▸ PROVIDED INFORMATION:
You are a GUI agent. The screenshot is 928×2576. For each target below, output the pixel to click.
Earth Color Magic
==
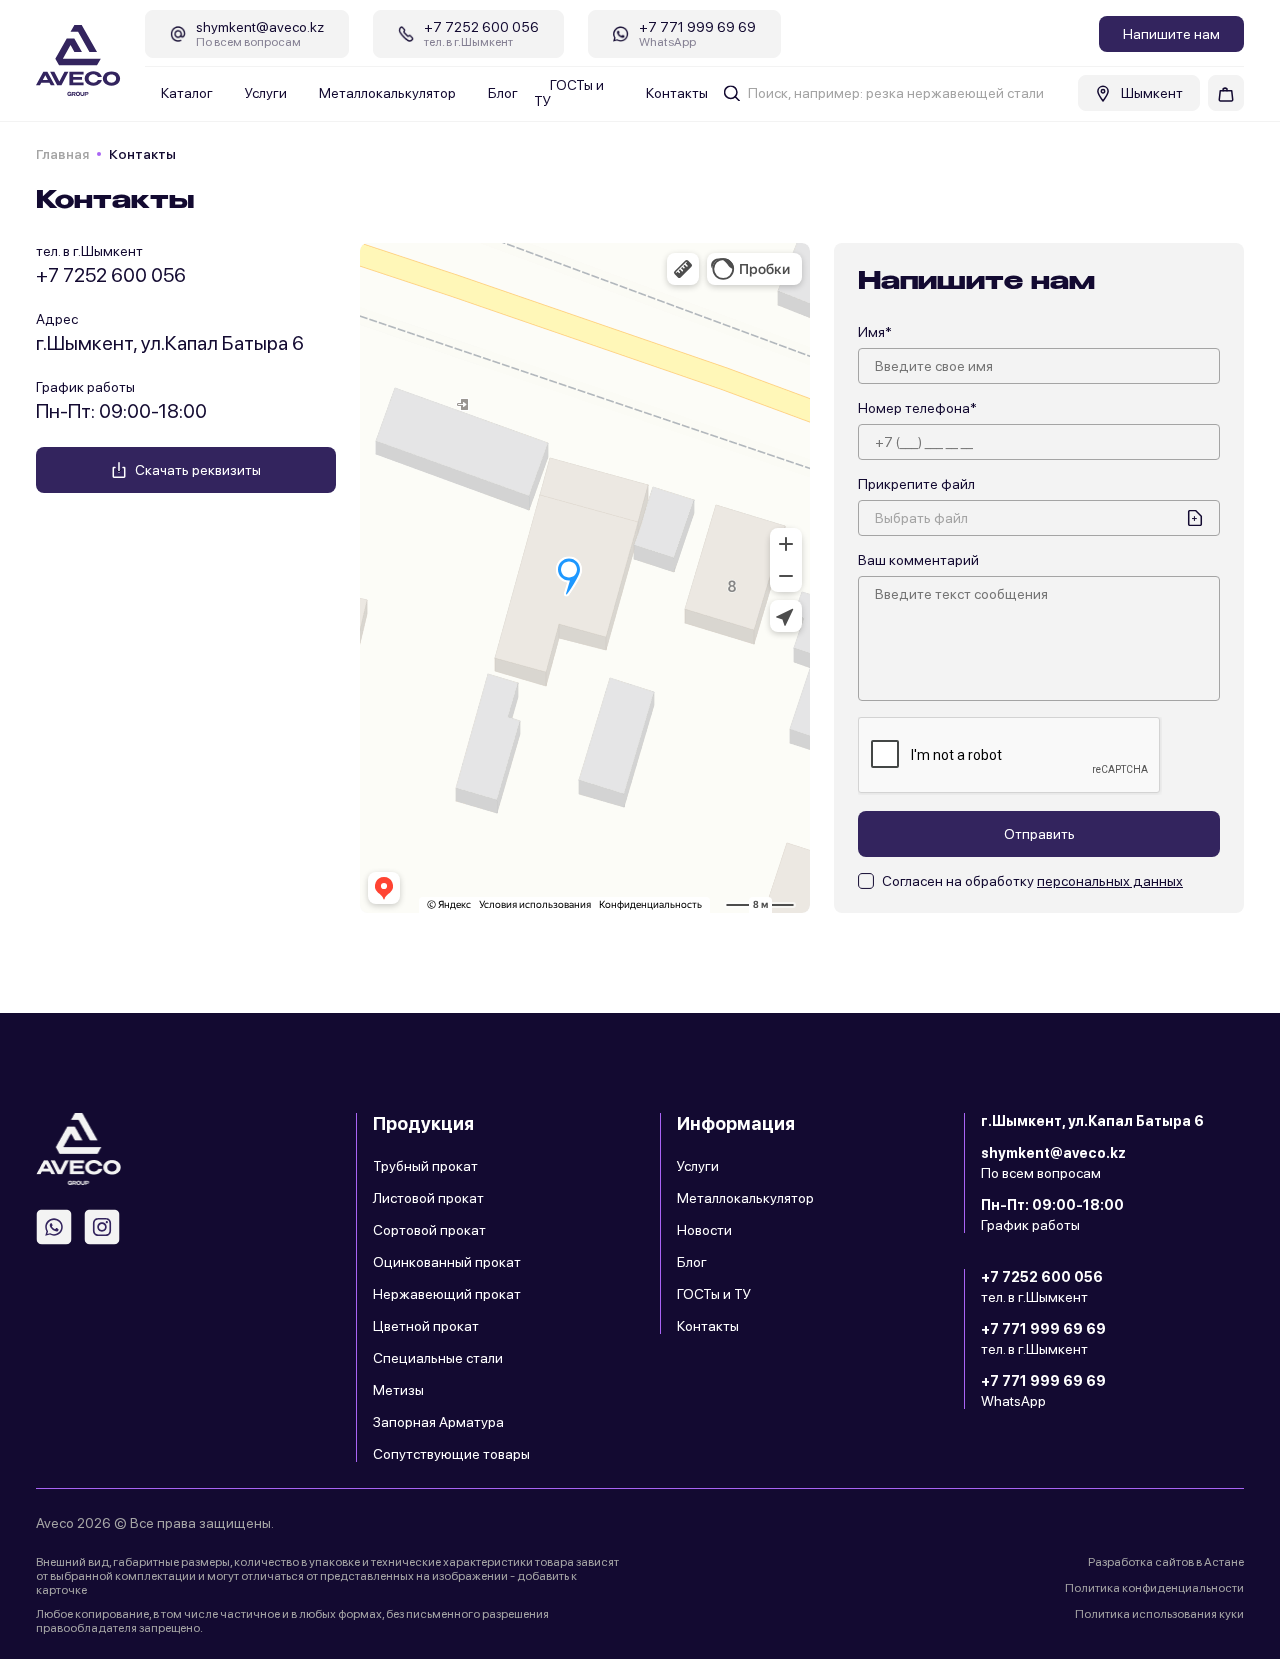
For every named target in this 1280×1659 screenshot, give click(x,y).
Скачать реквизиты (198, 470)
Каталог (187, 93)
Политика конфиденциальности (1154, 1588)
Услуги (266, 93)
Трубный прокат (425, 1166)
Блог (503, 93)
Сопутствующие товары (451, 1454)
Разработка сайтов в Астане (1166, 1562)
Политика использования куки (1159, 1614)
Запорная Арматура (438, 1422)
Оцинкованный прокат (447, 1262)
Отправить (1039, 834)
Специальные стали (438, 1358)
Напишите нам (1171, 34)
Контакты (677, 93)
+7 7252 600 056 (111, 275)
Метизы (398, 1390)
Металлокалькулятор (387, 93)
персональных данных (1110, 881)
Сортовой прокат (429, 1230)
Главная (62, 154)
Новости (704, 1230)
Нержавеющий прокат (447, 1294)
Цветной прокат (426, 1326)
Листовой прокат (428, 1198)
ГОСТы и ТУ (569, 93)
---
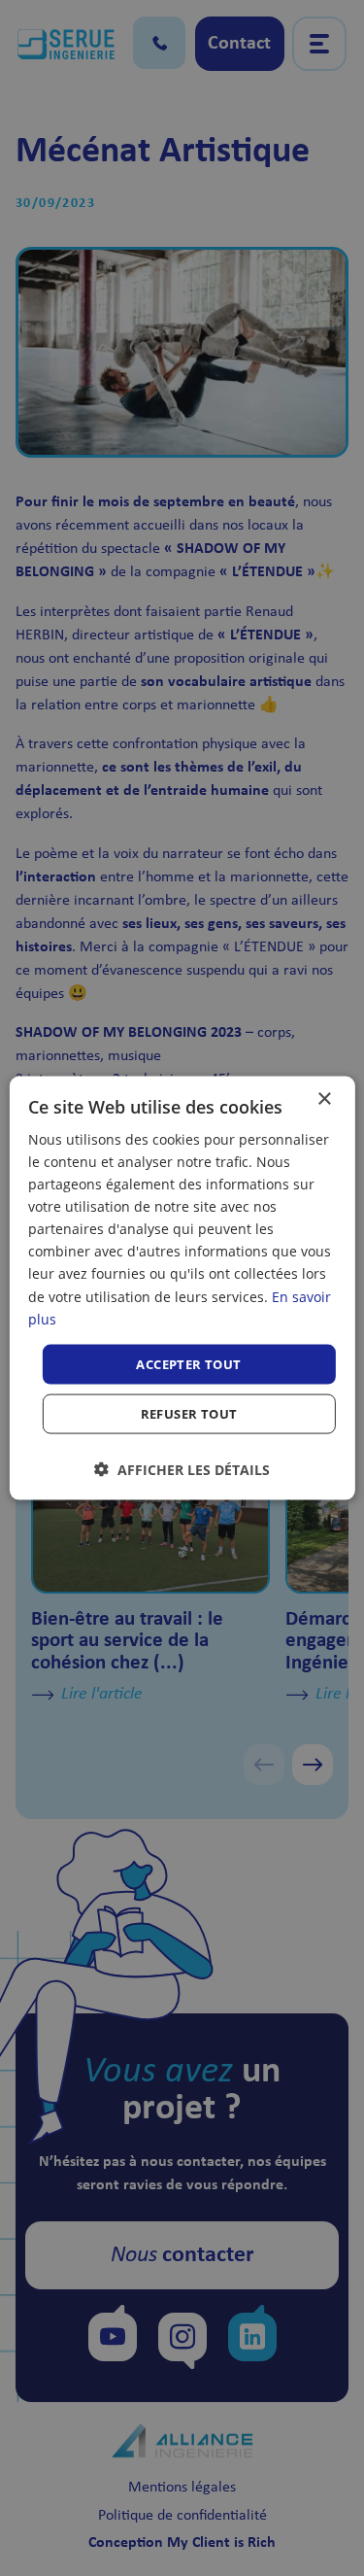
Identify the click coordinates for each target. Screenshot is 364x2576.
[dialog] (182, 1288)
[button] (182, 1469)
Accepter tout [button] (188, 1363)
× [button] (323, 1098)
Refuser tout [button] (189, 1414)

▸ EXERCISE OBJECTIVE: Take the lines above from the one containing "You are a GUI" to the one containing "Earth Color Magic" and retype them exactly, both ends included, with nothing added.

▸ RESULT OF THE TASK:
You are a GUI agent. The screenshot is 928×2576. For each target below, output the pixel to click.
Earth Color Magic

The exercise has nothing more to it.